Par leur courage, leur détermination et la persévérance dont ils font preuve, par leur volonté farouche de faire cesser des agissements nuisibles, illégaux ou contraires à l'intérêt général, les lanceurs d'alerte sont en quelque sorte des résistants des temps modernes, essentiels au bon fonctionnement de notre démocratie. En signalant ou en divulguant des informations susceptibles de protéger notre société, ils font avec courage une action dont ils savent qu'elle peut avoir de lourdes conséquences sur leur vie professionnelle et personnelle. En dénonçant certains comportements, ils s'exposent à des représailles et, potentiellement, à des poursuites pour violation d'un secret protégé par la loi ou pour diffamation.
Il nous appartient donc, en tant que législateurs, de nous placer à leurs côtés et de renforcer leur protection, déjà consacrée sur le plan législatif mais qui se révèle encore insuffisante. La loi Sapin 2 avait permis des avancées importantes en fusionnant les nombreux régimes d'alerte existants et en renforçant les droits qui s'y rattachent, tout en imposant aux lanceurs d'alerte de suivre des règles précises et de respecter certaines procédures. Ces règles et ces procédures, trop précises et certainement trop encadrées, ont pu se révéler inefficaces ; cela a rendu nécessaire une évolution de notre arsenal législatif.

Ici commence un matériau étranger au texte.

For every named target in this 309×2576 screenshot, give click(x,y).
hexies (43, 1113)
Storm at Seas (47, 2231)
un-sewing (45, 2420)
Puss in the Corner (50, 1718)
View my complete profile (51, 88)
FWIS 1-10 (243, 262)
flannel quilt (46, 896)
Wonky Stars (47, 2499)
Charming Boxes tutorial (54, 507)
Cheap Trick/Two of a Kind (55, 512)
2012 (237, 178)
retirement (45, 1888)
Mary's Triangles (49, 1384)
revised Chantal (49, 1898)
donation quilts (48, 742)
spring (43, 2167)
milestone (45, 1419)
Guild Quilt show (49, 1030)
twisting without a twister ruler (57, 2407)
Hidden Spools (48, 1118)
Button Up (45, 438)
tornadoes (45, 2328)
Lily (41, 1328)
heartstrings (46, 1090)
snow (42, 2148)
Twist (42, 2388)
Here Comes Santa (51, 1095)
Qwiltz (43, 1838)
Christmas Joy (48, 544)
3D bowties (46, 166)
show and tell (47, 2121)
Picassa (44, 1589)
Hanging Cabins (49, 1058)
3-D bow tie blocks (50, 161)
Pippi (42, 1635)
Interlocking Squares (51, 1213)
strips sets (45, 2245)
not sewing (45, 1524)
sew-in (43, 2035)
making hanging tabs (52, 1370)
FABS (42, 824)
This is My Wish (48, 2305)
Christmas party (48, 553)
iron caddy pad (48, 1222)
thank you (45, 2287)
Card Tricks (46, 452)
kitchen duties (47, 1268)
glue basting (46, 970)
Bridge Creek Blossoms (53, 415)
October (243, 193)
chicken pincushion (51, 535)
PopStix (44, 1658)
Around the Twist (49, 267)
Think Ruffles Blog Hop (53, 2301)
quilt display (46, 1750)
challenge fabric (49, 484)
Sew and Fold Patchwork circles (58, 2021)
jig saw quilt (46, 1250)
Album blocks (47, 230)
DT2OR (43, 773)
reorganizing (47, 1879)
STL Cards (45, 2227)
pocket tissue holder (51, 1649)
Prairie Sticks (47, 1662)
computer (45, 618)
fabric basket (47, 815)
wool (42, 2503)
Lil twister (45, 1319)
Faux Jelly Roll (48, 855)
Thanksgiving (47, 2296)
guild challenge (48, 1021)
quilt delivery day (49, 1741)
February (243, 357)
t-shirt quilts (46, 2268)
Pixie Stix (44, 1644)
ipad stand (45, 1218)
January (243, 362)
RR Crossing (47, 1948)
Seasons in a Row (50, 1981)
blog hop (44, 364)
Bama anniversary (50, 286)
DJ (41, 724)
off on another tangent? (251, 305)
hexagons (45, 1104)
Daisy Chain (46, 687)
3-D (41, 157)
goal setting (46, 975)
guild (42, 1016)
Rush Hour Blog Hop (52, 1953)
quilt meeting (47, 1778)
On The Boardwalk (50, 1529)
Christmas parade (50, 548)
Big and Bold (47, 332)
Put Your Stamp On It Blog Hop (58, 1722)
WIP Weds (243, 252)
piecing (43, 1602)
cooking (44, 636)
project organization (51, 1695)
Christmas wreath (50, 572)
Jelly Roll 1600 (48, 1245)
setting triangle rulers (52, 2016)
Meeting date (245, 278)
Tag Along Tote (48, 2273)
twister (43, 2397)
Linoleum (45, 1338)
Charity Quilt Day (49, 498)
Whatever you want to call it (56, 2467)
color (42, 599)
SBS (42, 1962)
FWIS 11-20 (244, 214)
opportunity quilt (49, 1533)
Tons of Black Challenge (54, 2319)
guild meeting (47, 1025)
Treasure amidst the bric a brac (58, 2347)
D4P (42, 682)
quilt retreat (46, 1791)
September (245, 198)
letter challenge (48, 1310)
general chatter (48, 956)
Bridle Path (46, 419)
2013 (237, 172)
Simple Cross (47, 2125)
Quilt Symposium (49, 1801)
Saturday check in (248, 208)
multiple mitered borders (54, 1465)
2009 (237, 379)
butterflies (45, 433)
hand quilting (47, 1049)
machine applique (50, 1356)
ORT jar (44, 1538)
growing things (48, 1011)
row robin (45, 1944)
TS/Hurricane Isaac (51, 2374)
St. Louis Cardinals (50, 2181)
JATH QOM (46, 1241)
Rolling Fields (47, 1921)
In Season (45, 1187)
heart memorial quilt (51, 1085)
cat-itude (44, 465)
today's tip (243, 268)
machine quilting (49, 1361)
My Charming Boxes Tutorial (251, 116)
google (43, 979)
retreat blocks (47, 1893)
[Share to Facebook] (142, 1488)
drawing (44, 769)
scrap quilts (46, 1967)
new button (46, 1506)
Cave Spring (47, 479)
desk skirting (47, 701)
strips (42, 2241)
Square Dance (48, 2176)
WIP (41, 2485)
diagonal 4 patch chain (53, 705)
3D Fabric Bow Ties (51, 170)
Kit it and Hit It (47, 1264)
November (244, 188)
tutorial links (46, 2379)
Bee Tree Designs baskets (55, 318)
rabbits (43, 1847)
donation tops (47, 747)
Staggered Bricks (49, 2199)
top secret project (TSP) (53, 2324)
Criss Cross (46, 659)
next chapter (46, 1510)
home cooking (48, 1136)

Il pouvait en effet sembler contre-intuitif d'exiger que le lanceur d'alerte commence par exposer, à l'intérieur de l'entreprise ou de l'administration dans lequel il travaille, le comportement qu'il entendait dénoncer au sein de cette même entreprise ou administration. La non-hiérarchisation des canaux et le fait d'avoir le choix entre un signalement interne ou externe constituaient des corrections nécessaires, garantes de la liberté dont doivent pleinement disposer les lanceurs d'alerte.
La proposition de loi permet également d'aller plus loin pour limiter les représailles, notamment les procédures bâillons, tout en se livrant à l'exercice complexe consistant à transposer la directive européenne du 23 octobre 2019. Elle instaure un meilleur équilibre entre la légitime protection des lanceurs d'alerte et le nécessaire encadrement de leurs moyens d'action.
Comme certains de nos collègues, nous avons néanmoins souhaité apporter – par voie d'amendements – quelques garanties et précisions à ce texte, notamment pour nous assurer de l'impartialité des canaux d'alerte ou des référents internes désignés pour recueillir les signalements dans certaines petites entités morales de droit public ou privé, ou pour prévoir des campagnes d'information sur les procédures de signalement à l'intention des agents et des salariés de ce type d'entités ; nous avons également apporté des précisions quant à la clôture des procédures d'alerte, en particulier lorsqu'il n'est pas donné suite au signalement effectué.
Je tenais enfin à appeler votre attention, monsieur le rapporteur, sur l'application de la proposition de loi à certains territoires de la République, en particulier à la Nouvelle-Calédonie et aussi, certainement, à la Polynésie française. Comme la loi Sapin 2 avant lui et en dépit des modifications qu'il instaure, son article 12 A ne permettra pas la pleine application des dispositions protectrices des lanceurs d'alerte sur les territoires exerçant la compétence par exemple en matière de droit du travail ou de droit commercial. Il revient bien entendu aux institutions de ces territoires, au Congrès de la Nouvelle-Calédonie par exemple, d'adopter les mesures nécessaires. Mais il me paraît indispensable de consacrer du temps à identifier les dispositions qui relèvent de la compétence de l'État et celles qui sont du domaine d'une compétence locale. À ce titre, il est déjà certain que les dispositions des articles 3 bis , 6 et 11, qui relèvent des compétences des territoires évoqués, n'y seront pas applicables, et la question se pose aussi s'agissant de certaines dispositions de l'article 3.
J'avais déposé un amendement prévoyant une habilitation à légiférer par ordonnance, dans un délai de dix-huit mois à compter de la promulgation de la future loi, afin de permettre, si nécessaire, l'adaptation de ses dispositions à la Nouvelle-Calédonie. Une telle proposition n'était pas inédite : elle s'inspirait du mécanisme que nous avons récemment adopté lors du vote de la loi relative à la bioéthique. Mon amendement a malheureusement été déclaré irrecevable ; je le regrette car si nous ne modifions pas l'article 12 A, la protection des lanceurs d'alerte ne sera pas uniforme sur l'ensemble du territoire de la République. J'espère, monsieur le rapporteur et madame la secrétaire d'État, que nous pourrons faire évoluer le texte sur ce point. Cependant, le groupe UDI et indépendants votera naturellement et avec conviction en faveur des deux propositions de loi.